Imagine a large global company based in the U.S. that pays all medical claims for its employees and family members out of its own revenue and hires a health plan to carry out the administrative services connected with this. This company may view the management of its healthcare benefits as fundamentally a valuable service for employees and one that should generate no complaints or dissatisfaction.
Now imagine a smaller U.S. employer that pays an annual premium to a health plan or managed behavioral healthcare organization (MBHO) to cover all medical claims and administrative costs. This healthcare organization will adjust its pricing each year and generate a profit margin for itself based on the utilization of health care services in addition to its administrative costs. These two scenarios are the foundation of commercial health insurance in the U.S. today.
Implicit utilization management agreements
Do health plans and MBHOs under contact with employers to manage utilization adopt standards along a continuum, from tight to loose, based on who bears the risk for medical claims? In my experience, the answer is yes.

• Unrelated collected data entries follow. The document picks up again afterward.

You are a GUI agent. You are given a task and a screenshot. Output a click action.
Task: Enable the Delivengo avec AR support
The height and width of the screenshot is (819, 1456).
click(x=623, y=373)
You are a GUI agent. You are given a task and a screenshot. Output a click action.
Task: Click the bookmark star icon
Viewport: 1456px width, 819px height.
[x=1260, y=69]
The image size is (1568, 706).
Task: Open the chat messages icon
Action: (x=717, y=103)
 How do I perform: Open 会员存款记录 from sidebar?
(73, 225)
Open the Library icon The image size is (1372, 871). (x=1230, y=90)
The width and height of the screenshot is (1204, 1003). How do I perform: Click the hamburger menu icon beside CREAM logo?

What is the result at the extremes of each arrangement?
MBHOs may at times authorize care for a large employer that appears unnecessary according to its medical necessity criteria. The contractual arrangement contains an implicit expectation for the MBHO to create no “noise” for the employer around the management of claims payment. On the other hand, MBHOs may at times deny authorization for care for a fully insured employer (where the MBHO bears the risk for all claims and administrative services) that might be viewed as marginal or unclear according to its medical necessity criteria.
This should not be a shocking revelation. Accrediting bodies such as NCQA monitor healthcare organizations for errors in both directions, labelling them, underutilization and overutilization. Patients are placed at great risk when a company does not authorize necessary and appropriate services (i.e., underutilization), and this should always be avoided.
Patients authorized for treatment beyond what is medically necessary (i.e., overutilization) may also be harmed. For example, some patients become overly dependent on outpatient therapy, and while not necessarily destructive, it can work against the goal of empowering people to be confident and resilient. There are also more destructive examples – too much time authorized in an inpatient setting may be quite noxious for the patient.
The need for transparency
Let’s move beyond platitudes, scapegoating and dishonesty from all sides in this discussion of medical necessity. I will close by highlighting another major deficiency in the healthcare system today, applicable to both physical medicine and behavioral healthcare. We need more transparency. I was driven to write this article because I know that clinical decisions are often complicated and unclear, but we should shine a light on those decisions so that everyone knows that they are being made in good faith.
I believe research will ultimately show that the best clinical decisions drive optimal clinical costs. Limiting necessary and appropriate treatment is misguided for many reasons, but surely because it is likely to prolong care and drive up readmissions to higher levels of care. Let’s manage healthcare services out in the open and talk about how to achieve the best clinical and cost outcomes.
Ed Jones, PhD, is senior vice president for the Institute for Health and Productivity Management.